1887(明治20)年夏、第一高等中学校に合格
第一高等中学は高等商業学校(旧制専門学校で「高商」と呼ばれた)と向かい合っていて、この二校が明治の少年たちに最も人気のある登竜門だった。第一高等中学はその前年まで「大学予備門」と呼ばれ、日本にたった一つしかない「東京大学」へ進むための学校だった。漱石は入学したのは大学予備門のときで、卒業するときは第一高等中学と改称していた。漱石はそこから帝国大学に入学している。
利彦は第一高等中学合格という目標を達したことで、それまで維持していた緊張感を失ってしまった。
9月、学校が始まり、利彦は寄宿舎に入る。当時の高等中学は予科三年と本科二年で、予科は尋常中学の課程をくり返すにすぎず、英語以外に珍しい科目はなく、とくに尊敬できる教師もいなかった。しばらくすると、利彦にとって学校はまったく面白くない場所になってしまった。その代わり、彼は悪友たちに感化されていく。同郷の友人2人はすでに吉原遊廓で遊ぶことを覚え、利彦は彼らに誘い込まれ、その三人組の一人となって遊廓で遊び始める。
1888(明治21)年春、18歳、
悪友3人で『英学雑誌』を試みた。目的は遊ぶための金儲けで、利彦が編集を担当し、あとの二人が金策をした。市内の雑誌店に並べたというが、この雑誌は2号か3号で終わり、わずかに売れた分は飲んでしまい、残ったのは負債だけだった。
夏休み
許されて帰郷をした。このとき両親は豊津から小倉に移って、長兄の平太郎と同居していた。小倉の家に行くと、当時、『福岡日日新聞』に小説を書いていた乙槌もやってきた。利彦は東京でつくった借金返済のため、金を集めなければならなかったが、養子の身では実家にも養家にも頼みにくい。結局、わずかな金しかつくれずに東京に戻り、ヤケ気味になってさらに遊んでいる。
その年末
利彦は、実母が心をこめてつくった博多帯も羽織も袷もことごとく質屋に入れ、寒空に夏服を身にまとい、破れ靴をはいて、吉原の廓内をさまよい歩いた。
1889(明治22)年
2月11日の憲法が発布の日、その日も彼は悪友たちと牛鍋屋に繰り出し、酒を飲んで騒いでいる。

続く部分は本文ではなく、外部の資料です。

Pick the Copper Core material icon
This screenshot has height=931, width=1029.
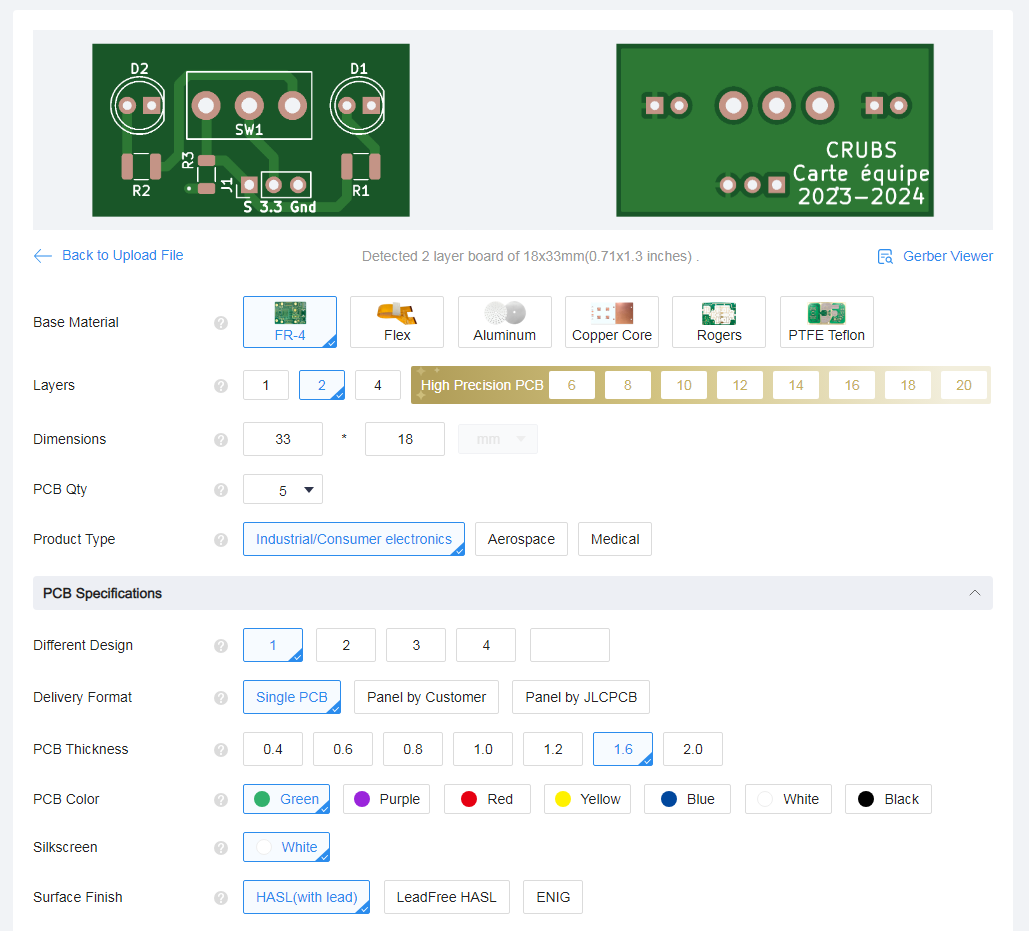pos(611,313)
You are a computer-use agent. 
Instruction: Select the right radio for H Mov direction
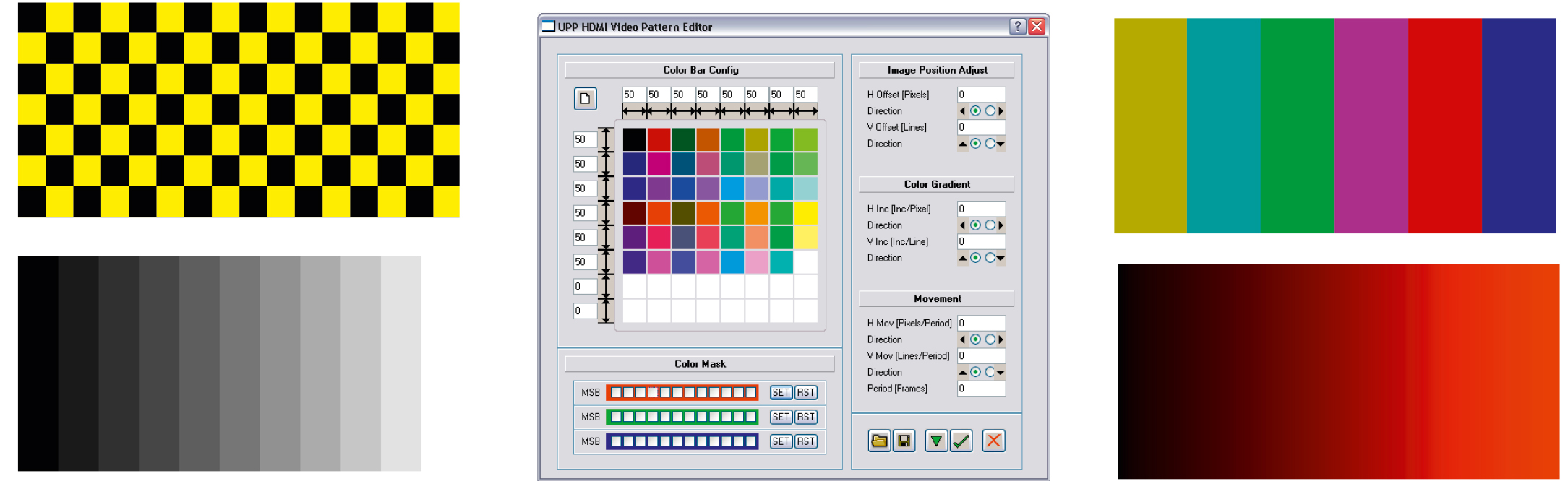tap(990, 339)
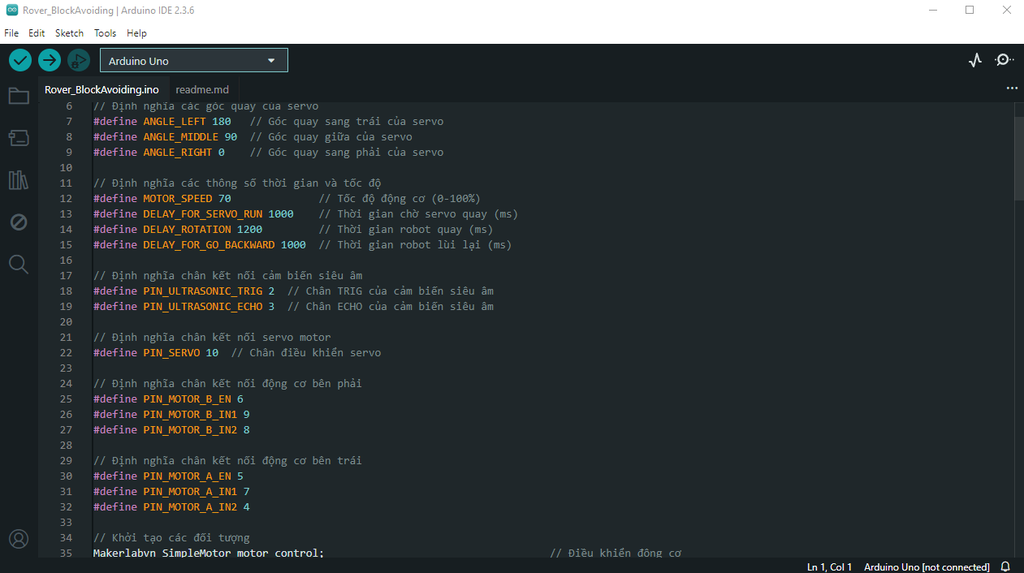Switch to the readme.md tab
Screen dimensions: 1024x573
tap(202, 90)
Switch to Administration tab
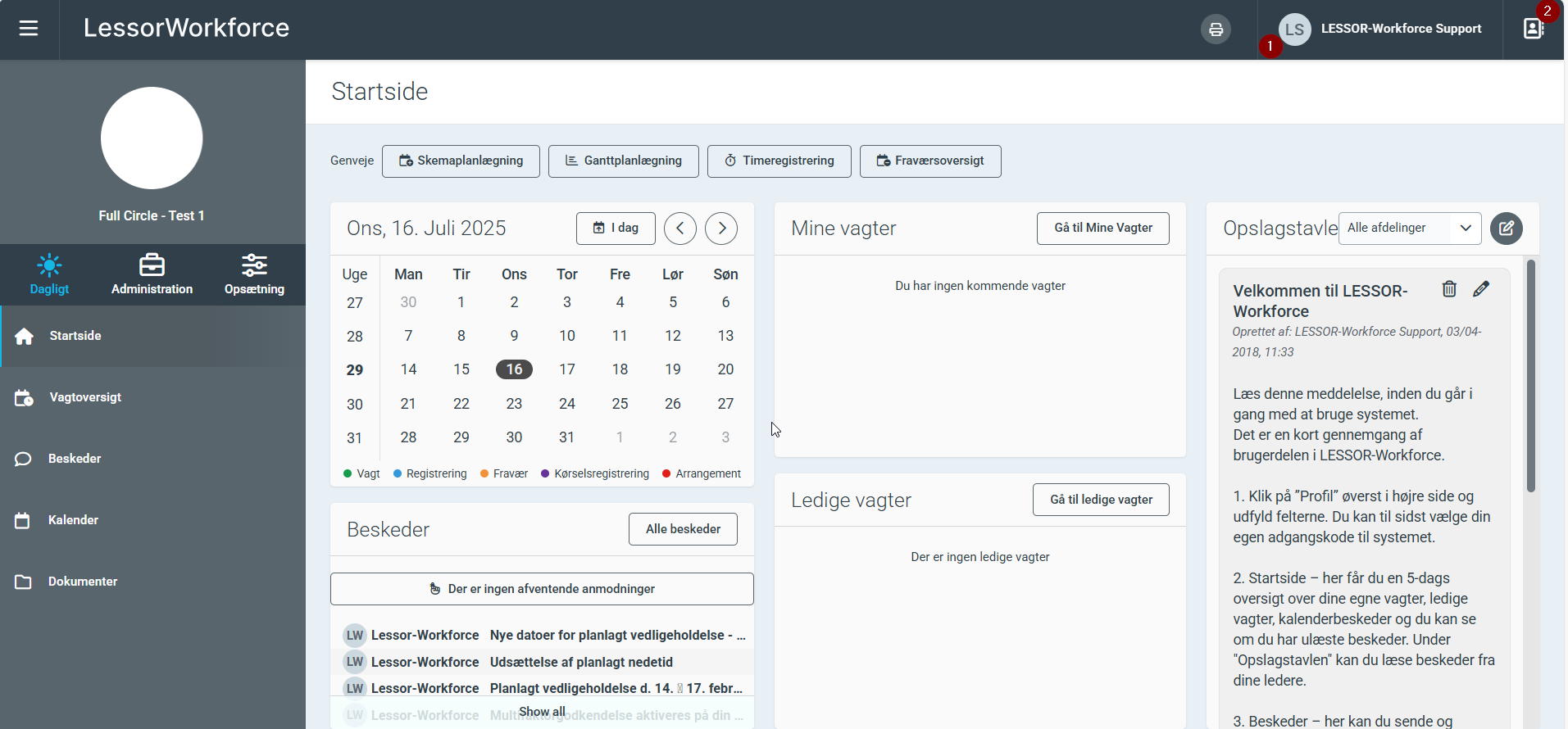Viewport: 1568px width, 729px height. 152,274
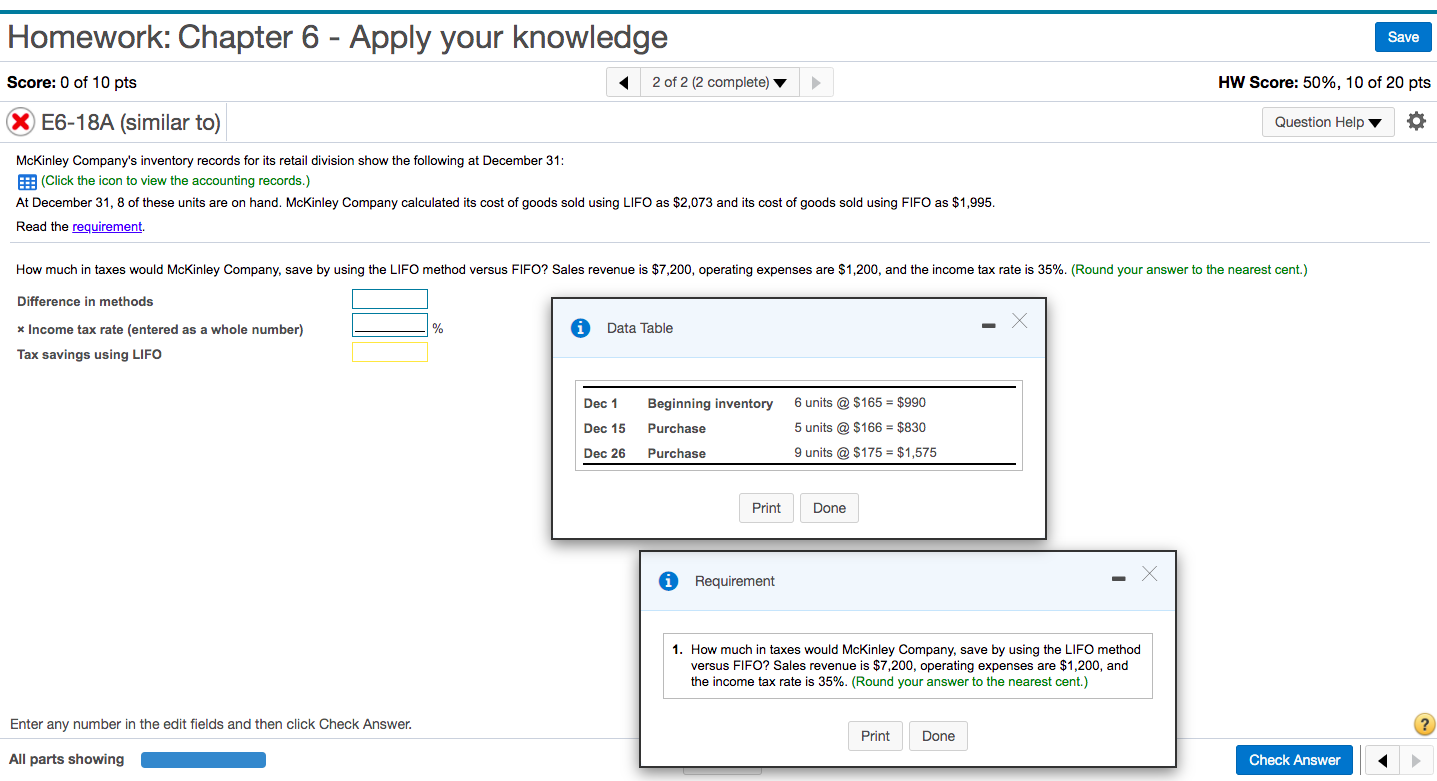Collapse the Requirement dialog

tap(1118, 578)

結局、月謝不納で学校から除名され、それを知った養家からは離縁される。馬場素彦に要求して得た帰郷の費用10円までもすぐに飲んでしまったという。
そんなときに、実家から長兄平太郎急病死去、すぐ帰れ、との電報が届く。なんとか旅費をかき集めて東京を出発したが、船酔いがひどく神戸で下船。下関に着いたときには、小倉までの小蒸気船の運賃が足りなくなったので、下関で一泊し、郵便を出して迎えの者をよこしてもらって、ようやく小倉の家に帰り着いた。利彦の懐にあったのは、尾崎紅葉『二人比丘尼色懺悔』一冊のみで、一文無しの状態で帰郷した。
1888(明治21)年5月
利彦は堺家に復籍して家督を相続する。平太郎の未亡人には実家に戻ってもらったが、彼はこのときから年老いた両親を扶養する義務を負う。
6月8日~16日 小説「悪魔」(『福岡日日新聞』連載)
兄乙槌は『福岡日日新聞』で文才を認められ、欠伸という号で同紙に小説を書いていたが、その後、大阪へ進出して『花かたみ』という小説雑誌を発行するようになっていた。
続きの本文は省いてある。